A “put” is an option contract giving the owner (buyer) the right, but not the obligation, to SELL the underlying stock at a set price within a specified time. The BUYER of a put bets that the underlying stock will drop below the exercise price before the expiration date. BUYING a put is similar to taking a short position because it is betting the stock goes down, and paying for the right to sell it at a higher price.
SELLING a put is similar to taking a long position because the SELLER is promising to buy the stock at a lower price if the stock drops below that price. The put seller is betting on higher prices, and agreeing to buy the stock at a lower price if it drops.
By a “naked put,” we mean there is no offsetting short position in the stock. A securities position that is not hedged from market risk is “naked.” A covered position is hedged from market risk. Potential gain and potential risk are greater when a position is naked vs. covered. (Investopedia)
Courtesy of Paul Price
One of life’s beautiful equations is the way certain seemingly unrelated transactions can effectively be balanced in terms of risk/reward. Most investors are entirely comfortable selling covered calls on shares they own. Many of these same traders would never consider selling (writing) naked puts on the same underlying company.
A covered call is a call written (sold) against an underlying long position in a stock. For example, if we own 100 shares of ESRX, we can write one covered call against it. Each call represents 100 shares of stock. A put is a contract to sell 100 shares of stock at a certain price, the strike price.
These option strategies are largely equivalent.
Let’s analyze these two situations separately. I’m going to use one of our Virtual Value Portfolio components, Express Scripts (ESRX), in my example. The same theory would apply to any underlying shares and the associated options.
We could buy 100 ESRX @ $53.82 while selling a Jan. 2014 $55 call for $4.80 /share. Our net out-of-pocket expense would be $53.82 – $4.80 = $49.02/share.
Maximum upside: If ESRX closes at $55 or above on Jan. 17, 2014. The call would be exercised. We would sell our 100 shares for $5,500 total. Writing (selling the call) limited our upside to $55/share by obligating us to sell at $55 even if ESRX is trading higher.

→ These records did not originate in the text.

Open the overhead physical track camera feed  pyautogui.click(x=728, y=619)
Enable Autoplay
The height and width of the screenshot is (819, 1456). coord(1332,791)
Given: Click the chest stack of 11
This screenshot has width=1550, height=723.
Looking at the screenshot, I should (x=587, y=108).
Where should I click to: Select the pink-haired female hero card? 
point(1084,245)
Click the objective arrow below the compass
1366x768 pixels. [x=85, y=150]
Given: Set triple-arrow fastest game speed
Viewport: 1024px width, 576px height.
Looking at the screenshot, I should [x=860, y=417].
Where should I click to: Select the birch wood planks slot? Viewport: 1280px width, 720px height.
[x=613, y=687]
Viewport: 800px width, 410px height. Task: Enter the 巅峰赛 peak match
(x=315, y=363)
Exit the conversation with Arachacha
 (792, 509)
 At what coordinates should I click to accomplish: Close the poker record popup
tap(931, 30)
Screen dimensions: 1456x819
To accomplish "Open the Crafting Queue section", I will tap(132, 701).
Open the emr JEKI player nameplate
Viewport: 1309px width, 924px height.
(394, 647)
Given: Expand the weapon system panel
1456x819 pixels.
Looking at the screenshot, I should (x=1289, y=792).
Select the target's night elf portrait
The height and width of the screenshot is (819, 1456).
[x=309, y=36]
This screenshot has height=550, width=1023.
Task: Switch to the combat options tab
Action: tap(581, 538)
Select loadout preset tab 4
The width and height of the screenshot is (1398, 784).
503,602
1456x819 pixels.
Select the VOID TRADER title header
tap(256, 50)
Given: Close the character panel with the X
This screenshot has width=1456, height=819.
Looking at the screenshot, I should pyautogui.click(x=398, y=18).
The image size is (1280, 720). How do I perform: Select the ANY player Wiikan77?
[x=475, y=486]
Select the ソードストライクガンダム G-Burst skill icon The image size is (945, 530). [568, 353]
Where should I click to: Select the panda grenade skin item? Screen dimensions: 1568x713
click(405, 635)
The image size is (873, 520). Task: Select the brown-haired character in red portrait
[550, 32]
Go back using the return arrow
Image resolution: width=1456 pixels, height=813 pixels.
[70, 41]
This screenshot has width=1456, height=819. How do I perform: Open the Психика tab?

If ESRX reaches $55 or higher, we sell it at $55 and make $1.18 on the stock; we keep the $4.80 for selling the now worthless call. That’s a profit of $5.98/share on a $49.02/share outlay – a 12.2% gain.
Investors could liquidate at expiration with a $4.80 per share gain even if ESRX stays at $53.82. That represents a 9.8% cash-on-cash profit on a stock that went nowhere. We keep the $4.80 for selling the call, and we keep the stock if the price is less than $55 at expiration.
Break-even: If ESRX remains below $55 on expiration date, we would break-even with ESRX at $49.02 (our initial outlay). That would be 8.9% below the price of ESRX when we initiated the trade. If ESRX is above $49.02, we make a profit.
Worst-case scenario: If ESRX goes to zero, we would lose $49.02 per share.
In summary: Buying 100 shares and selling one call leaves traders with limited upside (+ 12.2%) and moderate downside protection – up to an 8.9% drop in share price from the trade’s inception would cause no loss. Maximum risk was reduced from $53.82 (the original purchase price) to $49.02 per share.
Instead of buying 100 shares of ESRX and selling one call, let’s simply SELL one Jan. 2014 $55 put for $5.85. Selling a put has the following risk/reward profile:
Maximum profit: If ESRX closes at $55 or higher on Jan. 17, 2014. Express Scripts needs to rise by 2.2% or more for the short put to expire worthless. We would then keep the entire $5.85 premium per share ($585 per contract) with no further obligation.
Break-even, or better, is possible on a drop to no lower than $49.15. Break-even is at $49.15. ESRX could fall 8.6% below its price at the trade’s inception, $53.82, without turning into a loss.
If ESRX remains unchanged from the original price on option expiration day, the put sellers could keep almost 80% of the original premium received by simply closing out the put just prior to expiration.
Maximum risk: $49.15 /share. That would mean ESRX became totally worthless.
Prem = premium (the amount collected from selling the put)
Both techniques offer very similar trade profiles.
Margin, and cash requirements and tax treatments would vary more than the actual risk/return ratios. I use both ways to structure option trades on a regular basis.